If a fish has died and disintegrating without you noticing, then this will be another source of rich protein. Always keep count of your fish on a daily basis to make sure none are missing. A decaying plant or a hidden, dead fish are usually the source of the white foamy bubbles that are protein-based waste. Change the aquarium water regularly and maintain your aquarium filters to eliminate protein foam in your tank.
Leftover soap residue
If you have recently cleaned your fish tank, then leftover soap residue can form bubbles, especially when the water is agitated. Make sure the tools you use to clean your fish tank are not used for other cleaning purposes. This is especially true of the scrubbing pads and water bucket you use. Even a small amount of cleanser can cause rainbow-tinted bubbles to form within the tank.
If your aquarium does become tainted with soap, then it will need to be drained, rinsed, and re-filled with clean, dechlorinated water. Make sure the water approaches the same temperature as the previous water before returning your fish. If soap is the culprit, then even your filter and filter pads may have to be switched out or throuhghly cleaned.
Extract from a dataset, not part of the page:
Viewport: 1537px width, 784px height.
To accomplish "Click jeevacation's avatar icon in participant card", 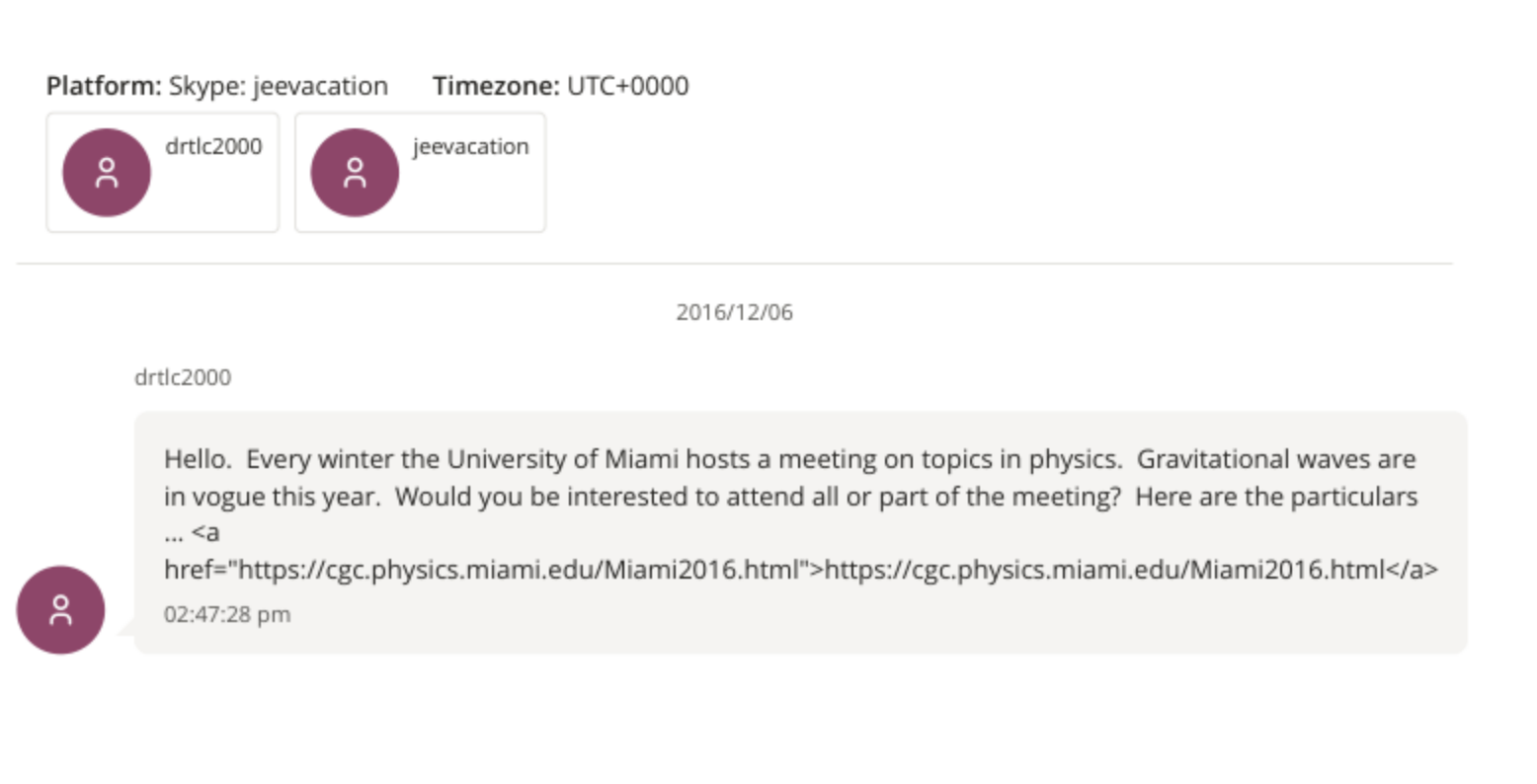I will (x=355, y=173).

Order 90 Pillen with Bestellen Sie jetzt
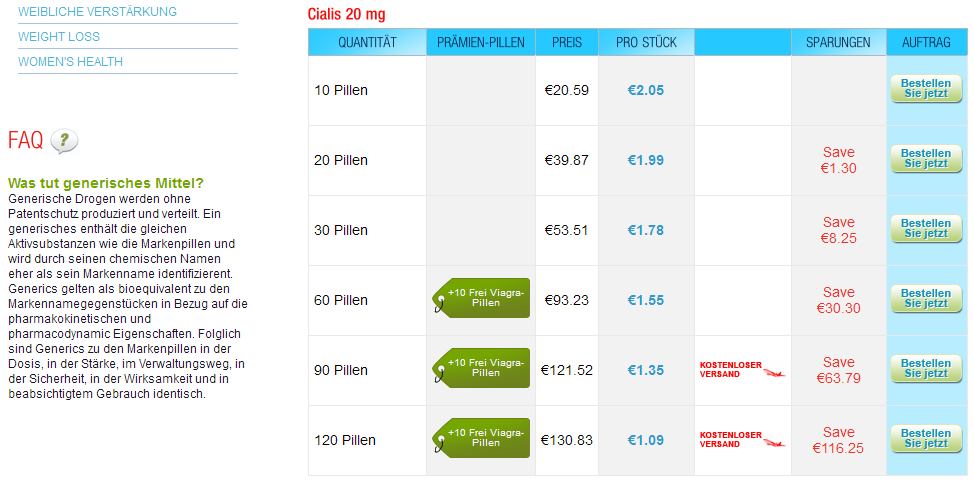point(926,369)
How to get rid of bubbles in fish tank
- If protein foam is the culprit, then give the aquarium a good cleaning. Replace or clean the filter and remove any dead plants, leaves, fish, or other debris in the aquarium using a gravel vacuum.
- If it is a bubblenest, leave these bubbles undisrupted or else you may stress out the male bubble foam builder.
- When bubbles are due to oxygen-rich water, they should disappear within a few days, or you can simply wipe them away.
- When bubbles occur during a water change, add the water more slowly or allow the water to slide down an angled plate into the tank.
- If the white foam is due to soap in the aquarium water, then the aquarium must be emptied, cleaned, and rinsed with fresh water added.
Finally, air bubbles that are generated by your filter can eventually build up to where bubbles are floating on the water’s surface or any other place where they can stick to. Inspect where the water filter outlets or returns water to the aquarium. This is likely the cause of air trapped with the water, forming bubbles that float around your tank. You may need to more water to your aquarium until the water level is in line with your filter outlet.
If you have a high force of bubbles entering the tank, the impact on small fish can be deadly. And, if you’ve added an air stone to increase the amount of dissolved oxygen in the water, depending on the type and size of your fish, the air bubbles generated by an air stone can distress some fish.